Yearbook Superlatives: Losing to Someone Who Sucks

Yearbook Superlatives: Losing to Someone Who Sucks

By Dan_Bergstein

Speaking of yearbook superlatives...some of our very own Sparklers made it to the finals of the 2nd Annual SparkNotes Yearbook Awards. Show them some love! —SparkNotes editors

It’s the end of the school year, and after months and months of hard work and dedication, you're resting easy, secure in the knowledge that when the yearbook comes out, the words “Class Clown” will be printed below your hilarious senior picture. And then disaster strikes. The universe plays the ultimate prank on you, and the award for class clown is somehow given to that other kid. The kid who isn’t funny at all. The kid who thinks humor is simply quoting a movie or repeating what he heard on Jay Leno. Jay flipping Leno?!?! How could this happen?

If reading the paragraph above made you sweat, it means you’re afraid a yearbook superlative that should rightfully be awarded to you, will end up in the hands of a less deserving student. Sadly, we can’t put those fears to rest. We’re not on your yearbook staff. (If we were, the yearbook would rhyme, taste like grape, and glow in the dark.) But we can help you cope.
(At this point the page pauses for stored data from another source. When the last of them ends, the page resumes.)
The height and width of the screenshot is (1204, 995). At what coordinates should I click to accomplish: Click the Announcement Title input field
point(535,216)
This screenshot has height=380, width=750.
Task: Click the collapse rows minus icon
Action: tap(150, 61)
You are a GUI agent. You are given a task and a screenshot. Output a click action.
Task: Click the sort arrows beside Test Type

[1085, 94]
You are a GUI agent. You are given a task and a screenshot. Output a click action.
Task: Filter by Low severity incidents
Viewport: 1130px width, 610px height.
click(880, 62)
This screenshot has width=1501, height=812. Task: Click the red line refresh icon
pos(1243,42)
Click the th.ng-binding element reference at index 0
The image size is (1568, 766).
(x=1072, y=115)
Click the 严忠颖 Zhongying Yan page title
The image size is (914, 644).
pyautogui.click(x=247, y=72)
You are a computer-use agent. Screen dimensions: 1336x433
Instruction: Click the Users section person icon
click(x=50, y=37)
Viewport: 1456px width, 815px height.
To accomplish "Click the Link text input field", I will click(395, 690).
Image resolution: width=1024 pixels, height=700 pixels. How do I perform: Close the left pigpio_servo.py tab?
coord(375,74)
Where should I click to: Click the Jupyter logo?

If you lose out on a yearbook award to someone unworthy, here are your options:

1. Don't give up
Fail every class and try winning the coveted title again next year. We don’t recommend this, but the option is always there. It’s just a matter of how much “Best Smile” or “Most Likely to Succeed” really means to you. And if nothing else, when you chose this option, you are pretty much guaranteed the award for “Most Yearbook Obsessive Person” and “Saddest Student of All Time.”

2. Move
Run away to the wilderness of Alaska and live with the caribou. Once settled in, lie and say that you were voted “Best Hair” of your class. This claim will be too difficult for the caribou to fact check. Besides, if a caribou does tell one of your friends back home what you said, no one will care because we’ll all be too freaked out by a caribou that has the ability to speak the Queen’s English.

3. Scheme

Become close with the person who won the superlative. After a few years, once you have become the best of friends, ask him to be the best man at your wedding. Name your first and second child after him. Grow old with him. And then, on his deathbed, slowly lean in and whisper, “It should have been me. It should have been me…” Then lick your finger and stick it in his ear. He won’t like it. All those years spent building trust has allowed you to get this close to your nemesis. You will only have one shot at this, so don’t screw up.

4. Take the high road
Congratulate the winner. People will respect you if you smile on the outside, even if you’re crying on the inside. (Inside crying can be accomplished through major invasive surgery that redirects your tear ducts into your bladder or out of your wrists like some sort of sad Spider-Man.)

5. Prove them wrong!
Don’t just stand there and cry. Get up. Get loud! What if someone told Benjamin Franklin that he wasn’t the Best Founding Father of his class? Do you think he would just take it? Do you think he would just give up trying to build a country or destroy kites? If you didn’t win “Cutest Couple,” you and your partner need to dedicate the rest of your lives to showing the entire world that no couple is cuter! Step one: Dress up as Raggedy Ann and Andy. Step two: Celebrate a 3-week anniversary. Step three: Repeat step one.

6. Chill
C’mon! It’s a yearbook, not Time Magazine. Stop caring about superlatives. Twenty years from now, no one will even remember what was in your yearbook, because we will be too busy hiding from the super-intelligent cat-snakes that will no doubt rule the surface of the earth. So relax, and remember, no matter what the yearbook says, we still think you’re 400 times better than Hailey, and 450 times better than Mike.

Whose tear ducts will your vote affect?